# MSI GeForce RTX 2060 Super Gaming X



## W1zzard (Jul 9, 2019)

MSI's GeForce RTX 2060 Super Gaming X comes with a factory-overclock, as well as an improved cooler that offers the idle fan-stop feature the Founders Edition lacks. With only 200 W power consumption, the card is a great choice if you have an older PSU.

*Show full review*


----------



## Assimilator (Jul 9, 2019)

Ridiculously overpriced.

edit: this was when MSRP was $435, it's already dropped by $20 to $415.


----------



## Manu_PT (Jul 9, 2019)

Assimilator said:


> Ridiculously overpriced.



Highly disagree. 420€ here, 10% slower than a 1080ti. Considering the current state of GPU market this is not overpriced at all. It makes every 500€+ GPU irrelevant/not worth it imo.


----------



## HaKN ! (Jul 9, 2019)

Manu_PT said:


> Highly disagree. 420€ here, 10% slower than a 1080ti. Considering the current state of GPU market this is not overpriced at all. It makes every 500€+ GPU irrelevant/not worth it imo.



Thats not the point ! When will ppl like you start realizing what you are doing to the market and allowing companies pull bs like this ? The point is , ITS A XX60card with xx70 prices ffs !! It dosent matter the per jump over last gen cards ! Or if it can fly to the moon ! Its a 2060 with almost xx80 prices!


----------



## Minus Infinity (Jul 10, 2019)

Can you disable idle fan stop. Why would that be highly desirable, so much other fan noise (case and CPU) will mask GPU fans, so I'd rather it idled at 35C than 51C, even under load you won't here the GPU fans.


----------



## W1zzard (Jul 10, 2019)

Updated the review to reflect current street price of $415


----------



## StrayKAT (Jul 10, 2019)

HaKN ! said:


> Thats not the point ! When will ppl like you start realizing what you are doing to the market and allowing companies pull bs like this ? The point is , ITS A XX60card with xx70 prices ffs !! It dosent matter the per jump over last gen cards ! Or if it can fly to the moon ! Its a 2060 with almost xx80 prices!



Where are xx80s priced like that? lol.. I prefer my Vega, but I might just switch for that.

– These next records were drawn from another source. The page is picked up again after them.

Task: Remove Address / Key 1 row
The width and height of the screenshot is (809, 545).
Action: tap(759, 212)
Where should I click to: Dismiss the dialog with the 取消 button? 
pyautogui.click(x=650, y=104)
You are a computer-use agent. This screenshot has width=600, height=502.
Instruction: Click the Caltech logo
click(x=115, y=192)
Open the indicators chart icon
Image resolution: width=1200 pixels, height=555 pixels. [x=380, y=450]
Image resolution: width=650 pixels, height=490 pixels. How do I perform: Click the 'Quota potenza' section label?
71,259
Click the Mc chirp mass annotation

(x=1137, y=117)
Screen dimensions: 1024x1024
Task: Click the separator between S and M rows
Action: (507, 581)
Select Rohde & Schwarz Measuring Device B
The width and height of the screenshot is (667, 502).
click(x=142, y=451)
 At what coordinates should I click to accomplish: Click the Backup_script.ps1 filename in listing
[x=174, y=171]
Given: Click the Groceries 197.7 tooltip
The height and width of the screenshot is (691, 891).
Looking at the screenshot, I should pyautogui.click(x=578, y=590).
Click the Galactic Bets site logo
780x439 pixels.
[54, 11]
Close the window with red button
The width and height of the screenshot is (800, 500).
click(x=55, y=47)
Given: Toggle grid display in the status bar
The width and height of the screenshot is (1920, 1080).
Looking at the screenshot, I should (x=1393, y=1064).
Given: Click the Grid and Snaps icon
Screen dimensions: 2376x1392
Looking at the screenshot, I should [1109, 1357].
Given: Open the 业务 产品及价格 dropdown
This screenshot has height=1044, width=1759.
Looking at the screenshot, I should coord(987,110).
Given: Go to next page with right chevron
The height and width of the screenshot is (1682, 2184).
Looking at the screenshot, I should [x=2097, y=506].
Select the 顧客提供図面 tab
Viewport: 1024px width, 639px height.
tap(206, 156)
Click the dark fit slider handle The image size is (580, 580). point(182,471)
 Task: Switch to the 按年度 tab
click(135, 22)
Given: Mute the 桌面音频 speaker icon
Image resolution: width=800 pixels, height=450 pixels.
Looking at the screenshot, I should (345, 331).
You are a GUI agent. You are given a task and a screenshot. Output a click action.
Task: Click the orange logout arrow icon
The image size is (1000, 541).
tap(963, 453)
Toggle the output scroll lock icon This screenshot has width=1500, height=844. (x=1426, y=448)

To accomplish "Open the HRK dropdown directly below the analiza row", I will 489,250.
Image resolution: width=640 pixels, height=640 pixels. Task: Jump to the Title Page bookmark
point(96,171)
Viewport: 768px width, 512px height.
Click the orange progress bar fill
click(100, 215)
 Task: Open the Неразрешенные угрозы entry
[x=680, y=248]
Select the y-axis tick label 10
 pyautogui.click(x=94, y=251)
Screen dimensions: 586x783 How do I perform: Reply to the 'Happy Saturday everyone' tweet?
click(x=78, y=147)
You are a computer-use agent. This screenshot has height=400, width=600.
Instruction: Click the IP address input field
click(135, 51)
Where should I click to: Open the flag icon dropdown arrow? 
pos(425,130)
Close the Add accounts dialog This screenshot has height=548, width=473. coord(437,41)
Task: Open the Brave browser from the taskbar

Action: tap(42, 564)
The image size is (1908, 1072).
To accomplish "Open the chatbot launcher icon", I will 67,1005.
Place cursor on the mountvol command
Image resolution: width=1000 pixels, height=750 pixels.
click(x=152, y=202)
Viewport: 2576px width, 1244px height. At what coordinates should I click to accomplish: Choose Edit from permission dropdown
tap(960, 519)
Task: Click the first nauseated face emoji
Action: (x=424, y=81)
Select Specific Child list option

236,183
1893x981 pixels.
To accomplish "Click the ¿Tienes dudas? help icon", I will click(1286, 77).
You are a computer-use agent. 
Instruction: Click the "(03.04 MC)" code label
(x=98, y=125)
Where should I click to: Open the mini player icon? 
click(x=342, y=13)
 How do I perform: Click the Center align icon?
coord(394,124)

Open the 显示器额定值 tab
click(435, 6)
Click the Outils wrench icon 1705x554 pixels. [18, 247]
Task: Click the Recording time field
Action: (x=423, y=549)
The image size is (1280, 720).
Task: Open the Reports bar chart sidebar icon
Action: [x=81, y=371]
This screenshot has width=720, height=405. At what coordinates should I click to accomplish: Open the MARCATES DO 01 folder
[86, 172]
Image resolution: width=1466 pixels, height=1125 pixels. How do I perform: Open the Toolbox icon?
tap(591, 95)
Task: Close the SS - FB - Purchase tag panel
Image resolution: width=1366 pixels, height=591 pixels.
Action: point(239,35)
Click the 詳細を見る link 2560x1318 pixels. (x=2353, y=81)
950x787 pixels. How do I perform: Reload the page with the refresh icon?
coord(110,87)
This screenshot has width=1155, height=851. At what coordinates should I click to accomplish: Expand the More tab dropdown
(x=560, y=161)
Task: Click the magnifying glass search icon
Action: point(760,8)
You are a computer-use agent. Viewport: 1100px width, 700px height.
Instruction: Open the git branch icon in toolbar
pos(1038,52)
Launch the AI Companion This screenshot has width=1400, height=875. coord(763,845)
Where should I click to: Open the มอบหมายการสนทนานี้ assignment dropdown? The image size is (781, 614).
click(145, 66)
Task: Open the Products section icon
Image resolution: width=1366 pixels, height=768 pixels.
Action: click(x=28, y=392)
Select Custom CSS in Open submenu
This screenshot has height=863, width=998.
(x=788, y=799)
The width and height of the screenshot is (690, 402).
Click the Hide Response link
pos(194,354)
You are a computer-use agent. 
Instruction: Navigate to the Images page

They're all $700+ here in the US.

This 2060 Super is closer in price to the old 2060 (running around $350+).


----------



## Assimilator (Jul 10, 2019)

Considering this card has been out a single day and already dropped by $20, we will hopefully see all the 2060 Super variants stabilise at around the $400 mark in about 2 months' time, espeicially once AIB 5700 cards arrive in volume.


----------